Kumtor gold production falls

FEB. 19 2015 (The Conway Bulletin) — In its annual report, the Toronto-based Centerra Gold said that its Kumtor mine in eastern Kyrgyzstan produced 10% less gold in 2014 than it did in 2013.

Kumtor is not only important to Centerra Gold, which also has other assets, but is also vital to the economic health of Kyrgyzstan. It is the country’s largest single asset and contributes around 10% of its total GDP.

Already reeling from the fallout from Russia’s sanction-hit economic slowdown, the news from Centerra Gold that, although expected, gold production at Kumtor had fallen will be a another big blow to Kyrgyzstan.

Centerra Gold said gold production in 2014 was around 620,000 ounces, down from 690,000 ounces.

Kumtor has been a headache over the past few years. Kyrgyzstan wants to assume more control over the gold mine, while Centerra Gold has been fighting to retain its share.

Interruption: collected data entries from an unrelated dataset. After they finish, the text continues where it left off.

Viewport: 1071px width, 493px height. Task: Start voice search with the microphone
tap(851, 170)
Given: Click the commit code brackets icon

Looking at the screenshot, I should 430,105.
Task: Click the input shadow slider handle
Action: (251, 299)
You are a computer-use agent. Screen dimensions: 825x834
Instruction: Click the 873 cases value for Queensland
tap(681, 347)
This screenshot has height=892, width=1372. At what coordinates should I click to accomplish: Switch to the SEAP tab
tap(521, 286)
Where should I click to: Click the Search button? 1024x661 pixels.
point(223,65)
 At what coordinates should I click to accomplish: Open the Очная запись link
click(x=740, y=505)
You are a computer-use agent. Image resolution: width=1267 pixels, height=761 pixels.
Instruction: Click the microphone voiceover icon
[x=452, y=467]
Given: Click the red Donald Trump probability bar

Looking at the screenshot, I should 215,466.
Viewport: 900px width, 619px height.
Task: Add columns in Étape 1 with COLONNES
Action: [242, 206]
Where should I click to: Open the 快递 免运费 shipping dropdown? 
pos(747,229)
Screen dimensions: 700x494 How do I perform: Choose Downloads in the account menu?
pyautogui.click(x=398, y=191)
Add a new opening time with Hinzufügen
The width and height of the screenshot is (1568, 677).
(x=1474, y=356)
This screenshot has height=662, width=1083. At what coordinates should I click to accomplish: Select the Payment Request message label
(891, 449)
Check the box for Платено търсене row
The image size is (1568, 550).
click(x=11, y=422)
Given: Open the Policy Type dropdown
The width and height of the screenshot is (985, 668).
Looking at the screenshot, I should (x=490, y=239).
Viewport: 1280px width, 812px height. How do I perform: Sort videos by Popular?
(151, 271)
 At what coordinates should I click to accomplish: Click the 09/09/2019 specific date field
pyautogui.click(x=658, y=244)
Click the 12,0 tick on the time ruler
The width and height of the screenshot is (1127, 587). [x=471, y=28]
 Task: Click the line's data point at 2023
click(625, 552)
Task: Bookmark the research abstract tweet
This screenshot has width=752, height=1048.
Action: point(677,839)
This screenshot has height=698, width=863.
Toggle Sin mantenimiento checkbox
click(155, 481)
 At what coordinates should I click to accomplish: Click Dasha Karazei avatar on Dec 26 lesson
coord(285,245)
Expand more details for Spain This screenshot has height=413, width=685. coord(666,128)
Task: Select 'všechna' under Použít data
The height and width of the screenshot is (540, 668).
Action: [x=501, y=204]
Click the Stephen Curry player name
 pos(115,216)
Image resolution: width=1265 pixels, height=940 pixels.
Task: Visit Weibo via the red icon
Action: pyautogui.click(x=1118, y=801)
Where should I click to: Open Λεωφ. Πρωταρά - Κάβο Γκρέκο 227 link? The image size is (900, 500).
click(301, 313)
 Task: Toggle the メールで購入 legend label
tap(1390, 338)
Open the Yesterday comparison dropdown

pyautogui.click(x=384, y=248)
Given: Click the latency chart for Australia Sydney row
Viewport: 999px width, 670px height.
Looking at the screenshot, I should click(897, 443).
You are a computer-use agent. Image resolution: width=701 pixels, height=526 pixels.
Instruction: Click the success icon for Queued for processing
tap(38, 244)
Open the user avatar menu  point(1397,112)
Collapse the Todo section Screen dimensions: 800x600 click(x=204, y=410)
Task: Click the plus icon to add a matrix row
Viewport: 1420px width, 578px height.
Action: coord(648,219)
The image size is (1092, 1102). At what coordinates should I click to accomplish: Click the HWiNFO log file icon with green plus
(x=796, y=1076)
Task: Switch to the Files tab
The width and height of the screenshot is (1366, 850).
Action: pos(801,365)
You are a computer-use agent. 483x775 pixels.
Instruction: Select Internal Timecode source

Strikes and protests caused part of the drop in production at Kumtor.

Centerra Gold CEO, Ian Atkinson said of negotiations with the Kyrgyz government over Kumtor ownership: “We are in the process of negotiating the definitive agreements to implement the restructuring as described in the Heads of Agreement signed on January 18, 2014 and are continuing discussions with the Kyrgyz Government in this regard.”

Kyrgyzstan wants to swap its 32.7% stake in Centerra Gold for a 50:50 joint venture in Kumtor directly.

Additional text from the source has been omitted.